◆ **PASSAGE PROVIDED**:
The stenosis strikes back.
Ah, yes, pain… Don’t go thinking I’ve fixed everything by spending countless hours in physiotherapy and no longer skydiving. The pain is back, but with a vengeance. Perhaps it’s been the work of taking care of five dogs that’s retriggered the pain, or the work of renovating a house, or of working a piece of land with the goal of creating an animal refuge. Perhaps I’ve let myself get too out of shape, or perhaps it’s a matter of wear and tear on a body I’ve spent four decades abusing for both profit and pleasure. Whatever the case, the pain is so much worse lately. As my right arm dangles from my side like a sausage in a butcher shop window (sorry, vegetarians, I’ll try to think of a better, non-meat-related analogy) I’m reminded that chronic pain is an invisible illness much like any mental health disorder. I wonder what’s next as I await another MRI to see how much my spine has degraded and what can be done to alleviate my symptoms.
Oh, right, I write about mental health…
The pause in my posting, which has mostly been dominated by dogs of late, has given me some time to reflect on the platform I swore I wouldn’t give up on like I have with Medium, Blogger, and the various iterations of my personal website. Substack has changed significantly in the seemingly short time I’ve used the platform. Long-form posts, though not entirely absent, have in large part been replaced by video reals, photos, and short notes. It’s almost as though Substack is trying to brand itself as an everything app, but for writers? It’s very confusing. What’s worse, AI generated content has started popping up, and may in fact be prevalent. On a platform where I once felt my voice could be heard and I could openly discuss my mental illness in the hopes of shattering stigma, I’ve started feeling like just another content creator. Substack, in short, is starting to feel like a hustle. For this reason, among others, I’ve decided to turn pause paid subscriptions to my publication.
Honestly, if you’d like to throw any money my way, do it through my Buy Me A Coffee page, where I fundraise to feed shelter dogs, and work towards building an animal refuge. I’m not giving up on Substack, for all its faults I still find much of interest and value here. My posting may have slowed, but I’ll do my best to share as many stories as time, energy, and pain permit. Stories of mental health, of navigating the many pitfalls of the medical system, of travel through an America that is in many ways unrecognizable to today’s terrors, and of course, lots and lots of dog posts.
Thank you for reading my Adventures in Antidepressants (and Dogs.) If you’re enjoying these posts and would like to read more, please share this or any other post, like and comment to help game the algorithm, and please subscribe for free. Every interaction makes me feel seen, validated, and encouraged, and hopefully helps break the stigma surrounding mental illness. Thank you for all your support and encouragement so far.
Thank you for sharing this; I found it helpful (the part about physiotherapy). FYI, you are not ugly. 🙂
puppppppiiiiiieeessssss! (Gill, please explain your hair.)
I didn't realize that you were suffering from such intense pain as of late, my friend. I'm sorry. I hope that the health-care system there supports you quickly and efficiently and that you feel your needs are being met and that you are being heard.
Love to you. And I love your writing always (and you). I hope to come visit sometime sooooon!

◆ **LISTED RECORDS**:
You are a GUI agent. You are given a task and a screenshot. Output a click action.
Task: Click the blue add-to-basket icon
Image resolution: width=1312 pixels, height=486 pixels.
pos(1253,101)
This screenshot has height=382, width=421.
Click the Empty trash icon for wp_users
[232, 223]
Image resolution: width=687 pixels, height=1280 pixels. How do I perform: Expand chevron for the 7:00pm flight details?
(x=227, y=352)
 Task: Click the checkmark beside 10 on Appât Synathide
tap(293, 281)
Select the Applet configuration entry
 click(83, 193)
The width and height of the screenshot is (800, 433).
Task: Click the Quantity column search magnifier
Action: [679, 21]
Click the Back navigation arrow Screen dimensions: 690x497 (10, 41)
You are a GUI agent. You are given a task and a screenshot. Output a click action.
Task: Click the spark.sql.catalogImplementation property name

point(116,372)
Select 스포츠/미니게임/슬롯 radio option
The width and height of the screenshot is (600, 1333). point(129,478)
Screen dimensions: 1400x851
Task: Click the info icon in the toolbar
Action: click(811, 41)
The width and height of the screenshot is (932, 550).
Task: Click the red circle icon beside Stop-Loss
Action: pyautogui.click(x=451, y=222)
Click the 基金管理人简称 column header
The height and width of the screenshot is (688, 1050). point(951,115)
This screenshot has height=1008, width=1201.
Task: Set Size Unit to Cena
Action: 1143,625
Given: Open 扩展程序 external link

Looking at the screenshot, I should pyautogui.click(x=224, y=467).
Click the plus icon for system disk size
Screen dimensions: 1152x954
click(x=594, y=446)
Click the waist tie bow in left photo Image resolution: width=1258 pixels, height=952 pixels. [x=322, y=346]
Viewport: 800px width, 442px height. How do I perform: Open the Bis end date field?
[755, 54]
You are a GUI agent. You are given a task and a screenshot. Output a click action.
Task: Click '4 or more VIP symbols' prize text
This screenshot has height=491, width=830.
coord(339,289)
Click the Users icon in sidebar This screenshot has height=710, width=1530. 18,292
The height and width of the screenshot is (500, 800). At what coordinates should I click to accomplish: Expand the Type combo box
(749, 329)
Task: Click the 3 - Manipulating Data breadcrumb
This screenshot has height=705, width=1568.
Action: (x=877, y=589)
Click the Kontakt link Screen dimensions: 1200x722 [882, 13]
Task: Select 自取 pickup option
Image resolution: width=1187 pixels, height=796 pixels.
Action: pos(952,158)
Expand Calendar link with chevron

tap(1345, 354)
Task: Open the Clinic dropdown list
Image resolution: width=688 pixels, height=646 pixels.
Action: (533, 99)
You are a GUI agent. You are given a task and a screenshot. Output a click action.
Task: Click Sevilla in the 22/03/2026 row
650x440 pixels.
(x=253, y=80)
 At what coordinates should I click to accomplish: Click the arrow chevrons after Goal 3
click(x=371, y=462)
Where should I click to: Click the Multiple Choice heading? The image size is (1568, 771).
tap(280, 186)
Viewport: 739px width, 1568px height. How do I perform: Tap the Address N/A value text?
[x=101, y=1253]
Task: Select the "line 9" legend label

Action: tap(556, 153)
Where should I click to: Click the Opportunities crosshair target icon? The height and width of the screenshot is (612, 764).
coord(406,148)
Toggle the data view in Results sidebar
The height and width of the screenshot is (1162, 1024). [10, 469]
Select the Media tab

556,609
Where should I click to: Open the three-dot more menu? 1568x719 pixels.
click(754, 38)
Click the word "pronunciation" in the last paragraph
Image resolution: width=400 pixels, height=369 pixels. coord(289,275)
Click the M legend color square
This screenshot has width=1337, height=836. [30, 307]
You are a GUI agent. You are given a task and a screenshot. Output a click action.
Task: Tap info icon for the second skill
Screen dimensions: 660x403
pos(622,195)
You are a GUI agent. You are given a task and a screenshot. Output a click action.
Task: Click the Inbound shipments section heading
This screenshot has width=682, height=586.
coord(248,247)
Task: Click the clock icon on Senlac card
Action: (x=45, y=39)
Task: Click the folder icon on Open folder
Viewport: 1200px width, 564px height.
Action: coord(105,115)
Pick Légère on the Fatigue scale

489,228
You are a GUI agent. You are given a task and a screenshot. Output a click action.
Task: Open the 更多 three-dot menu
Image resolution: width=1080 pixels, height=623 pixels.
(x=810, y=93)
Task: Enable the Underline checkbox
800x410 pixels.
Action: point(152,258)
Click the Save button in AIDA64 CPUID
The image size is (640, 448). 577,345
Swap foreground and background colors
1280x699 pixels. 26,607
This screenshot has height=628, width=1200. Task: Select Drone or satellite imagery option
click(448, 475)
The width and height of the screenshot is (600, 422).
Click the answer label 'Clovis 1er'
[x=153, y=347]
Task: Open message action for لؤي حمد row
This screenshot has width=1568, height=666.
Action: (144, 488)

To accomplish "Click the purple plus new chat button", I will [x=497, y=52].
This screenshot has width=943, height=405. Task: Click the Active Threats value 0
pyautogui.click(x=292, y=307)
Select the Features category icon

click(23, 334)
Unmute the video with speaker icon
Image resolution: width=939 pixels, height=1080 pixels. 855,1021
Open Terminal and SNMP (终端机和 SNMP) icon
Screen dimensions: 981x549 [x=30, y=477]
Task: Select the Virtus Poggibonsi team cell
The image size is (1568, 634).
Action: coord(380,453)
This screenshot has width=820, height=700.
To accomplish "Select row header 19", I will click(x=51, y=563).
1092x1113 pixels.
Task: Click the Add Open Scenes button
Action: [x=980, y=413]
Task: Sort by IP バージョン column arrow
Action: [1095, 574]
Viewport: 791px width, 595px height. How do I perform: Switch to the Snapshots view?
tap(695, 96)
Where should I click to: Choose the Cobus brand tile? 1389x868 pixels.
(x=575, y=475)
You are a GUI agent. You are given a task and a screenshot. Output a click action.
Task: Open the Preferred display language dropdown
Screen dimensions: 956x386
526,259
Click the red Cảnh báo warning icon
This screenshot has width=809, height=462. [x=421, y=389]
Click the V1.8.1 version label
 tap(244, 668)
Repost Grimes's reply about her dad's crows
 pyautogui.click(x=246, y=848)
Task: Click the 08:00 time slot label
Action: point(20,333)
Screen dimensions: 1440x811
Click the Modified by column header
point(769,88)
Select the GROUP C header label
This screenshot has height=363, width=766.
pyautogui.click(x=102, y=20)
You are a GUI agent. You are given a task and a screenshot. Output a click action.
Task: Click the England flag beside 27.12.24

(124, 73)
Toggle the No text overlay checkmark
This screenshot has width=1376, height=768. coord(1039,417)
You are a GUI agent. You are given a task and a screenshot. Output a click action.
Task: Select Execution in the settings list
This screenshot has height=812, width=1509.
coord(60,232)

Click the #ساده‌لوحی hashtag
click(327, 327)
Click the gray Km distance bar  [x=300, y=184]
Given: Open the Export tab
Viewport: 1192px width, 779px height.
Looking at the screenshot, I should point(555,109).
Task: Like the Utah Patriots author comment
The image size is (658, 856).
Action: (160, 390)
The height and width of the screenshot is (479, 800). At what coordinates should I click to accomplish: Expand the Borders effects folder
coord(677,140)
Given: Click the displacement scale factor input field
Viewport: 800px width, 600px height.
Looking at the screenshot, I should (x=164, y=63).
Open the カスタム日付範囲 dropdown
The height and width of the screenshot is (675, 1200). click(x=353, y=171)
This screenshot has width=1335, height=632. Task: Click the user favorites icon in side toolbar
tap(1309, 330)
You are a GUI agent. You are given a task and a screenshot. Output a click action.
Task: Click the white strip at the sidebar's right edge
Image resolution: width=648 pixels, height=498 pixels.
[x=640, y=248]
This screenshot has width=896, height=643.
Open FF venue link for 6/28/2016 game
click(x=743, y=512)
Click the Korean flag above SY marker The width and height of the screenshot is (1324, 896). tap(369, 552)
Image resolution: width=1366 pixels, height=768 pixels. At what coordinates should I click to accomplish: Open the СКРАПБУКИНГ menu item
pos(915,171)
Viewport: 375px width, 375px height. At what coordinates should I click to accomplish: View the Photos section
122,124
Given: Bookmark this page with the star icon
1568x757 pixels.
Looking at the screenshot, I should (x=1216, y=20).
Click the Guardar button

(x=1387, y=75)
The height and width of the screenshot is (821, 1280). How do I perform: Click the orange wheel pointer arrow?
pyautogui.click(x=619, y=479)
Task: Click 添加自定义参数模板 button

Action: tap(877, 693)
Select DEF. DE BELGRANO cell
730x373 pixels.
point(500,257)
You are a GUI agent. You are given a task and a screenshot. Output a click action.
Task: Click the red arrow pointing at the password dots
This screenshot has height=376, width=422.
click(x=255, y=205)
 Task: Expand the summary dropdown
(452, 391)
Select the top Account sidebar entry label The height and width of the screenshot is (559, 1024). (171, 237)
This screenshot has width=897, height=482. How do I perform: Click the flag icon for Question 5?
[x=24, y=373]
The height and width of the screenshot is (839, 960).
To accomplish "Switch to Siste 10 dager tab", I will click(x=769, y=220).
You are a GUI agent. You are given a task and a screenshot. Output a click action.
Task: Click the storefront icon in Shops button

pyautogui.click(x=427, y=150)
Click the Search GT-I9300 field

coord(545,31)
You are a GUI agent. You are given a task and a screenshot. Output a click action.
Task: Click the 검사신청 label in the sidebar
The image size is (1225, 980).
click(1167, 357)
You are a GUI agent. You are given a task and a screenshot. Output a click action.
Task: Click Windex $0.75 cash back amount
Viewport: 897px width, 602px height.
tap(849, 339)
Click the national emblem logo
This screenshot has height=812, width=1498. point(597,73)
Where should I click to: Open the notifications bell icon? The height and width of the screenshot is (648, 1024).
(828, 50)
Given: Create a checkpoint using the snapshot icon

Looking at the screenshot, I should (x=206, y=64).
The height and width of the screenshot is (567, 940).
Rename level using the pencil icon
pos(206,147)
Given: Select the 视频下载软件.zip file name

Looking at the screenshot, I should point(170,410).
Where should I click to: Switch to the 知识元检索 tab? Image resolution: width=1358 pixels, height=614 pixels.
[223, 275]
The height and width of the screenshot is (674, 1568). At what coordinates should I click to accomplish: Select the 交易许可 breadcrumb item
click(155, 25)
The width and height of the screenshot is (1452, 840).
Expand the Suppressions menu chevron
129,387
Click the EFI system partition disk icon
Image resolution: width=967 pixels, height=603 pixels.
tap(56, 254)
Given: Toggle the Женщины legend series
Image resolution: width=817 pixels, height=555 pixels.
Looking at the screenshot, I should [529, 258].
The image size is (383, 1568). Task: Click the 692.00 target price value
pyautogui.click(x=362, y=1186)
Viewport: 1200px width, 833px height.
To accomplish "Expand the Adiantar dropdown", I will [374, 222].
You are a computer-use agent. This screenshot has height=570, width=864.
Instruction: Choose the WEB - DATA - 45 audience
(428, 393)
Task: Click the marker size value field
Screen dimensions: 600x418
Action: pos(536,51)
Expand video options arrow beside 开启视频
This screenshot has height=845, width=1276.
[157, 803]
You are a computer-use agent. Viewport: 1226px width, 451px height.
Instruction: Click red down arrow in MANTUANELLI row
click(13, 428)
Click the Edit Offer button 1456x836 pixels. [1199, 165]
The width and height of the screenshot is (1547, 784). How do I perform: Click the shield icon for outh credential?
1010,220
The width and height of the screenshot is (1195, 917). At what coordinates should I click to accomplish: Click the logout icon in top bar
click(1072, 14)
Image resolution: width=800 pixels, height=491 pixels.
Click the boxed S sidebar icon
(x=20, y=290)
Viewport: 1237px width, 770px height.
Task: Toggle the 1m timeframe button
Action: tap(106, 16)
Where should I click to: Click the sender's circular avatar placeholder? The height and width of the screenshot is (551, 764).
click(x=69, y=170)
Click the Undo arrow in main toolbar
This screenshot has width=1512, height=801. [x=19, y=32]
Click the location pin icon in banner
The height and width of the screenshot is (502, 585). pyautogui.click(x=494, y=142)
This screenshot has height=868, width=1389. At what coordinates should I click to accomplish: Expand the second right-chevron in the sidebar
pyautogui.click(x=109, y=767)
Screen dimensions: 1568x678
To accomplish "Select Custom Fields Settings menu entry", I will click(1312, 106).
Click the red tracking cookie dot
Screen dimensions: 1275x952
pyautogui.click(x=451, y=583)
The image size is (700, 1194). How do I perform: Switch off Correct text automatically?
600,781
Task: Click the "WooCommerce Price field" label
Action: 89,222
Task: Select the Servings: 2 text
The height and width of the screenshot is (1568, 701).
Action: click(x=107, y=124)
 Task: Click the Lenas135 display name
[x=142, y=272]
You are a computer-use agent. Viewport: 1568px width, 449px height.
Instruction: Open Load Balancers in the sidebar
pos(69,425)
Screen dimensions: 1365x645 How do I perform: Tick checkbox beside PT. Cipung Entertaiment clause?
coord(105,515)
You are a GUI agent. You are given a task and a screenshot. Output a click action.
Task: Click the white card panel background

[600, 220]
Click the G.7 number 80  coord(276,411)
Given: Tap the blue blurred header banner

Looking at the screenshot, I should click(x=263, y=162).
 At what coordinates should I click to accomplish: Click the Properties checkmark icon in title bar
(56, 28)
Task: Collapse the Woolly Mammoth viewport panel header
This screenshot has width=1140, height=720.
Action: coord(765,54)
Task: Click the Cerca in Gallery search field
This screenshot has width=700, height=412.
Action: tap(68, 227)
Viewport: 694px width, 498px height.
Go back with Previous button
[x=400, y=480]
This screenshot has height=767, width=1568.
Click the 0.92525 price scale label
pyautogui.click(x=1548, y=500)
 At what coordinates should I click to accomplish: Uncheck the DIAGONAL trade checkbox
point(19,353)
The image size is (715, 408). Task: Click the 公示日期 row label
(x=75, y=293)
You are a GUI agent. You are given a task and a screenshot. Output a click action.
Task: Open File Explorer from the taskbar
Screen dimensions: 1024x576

◆ **TASK TO CARRY OUT**: From the post on chronic pain and Substack, pull out the passage between "Thank you for reading" and "are being heard.", inclusive, and copy it word for word.

◆ **RESPONSE TO THIS EXERCISE**:
Thank you for reading my Adventures in Antidepressants (and Dogs.) If you’re enjoying these posts and would like to read more, please share this or any other post, like and comment to help game the algorithm, and please subscribe for free. Every interaction makes me feel seen, validated, and encouraged, and hopefully helps break the stigma surrounding mental illness. Thank you for all your support and encouragement so far.
Thank you for sharing this; I found it helpful (the part about physiotherapy). FYI, you are not ugly. 🙂
puppppppiiiiiieeessssss! (Gill, please explain your hair.)
I didn't realize that you were suffering from such intense pain as of late, my friend. I'm sorry. I hope that the health-care system there supports you quickly and efficiently and that you feel your needs are being met and that you are being heard.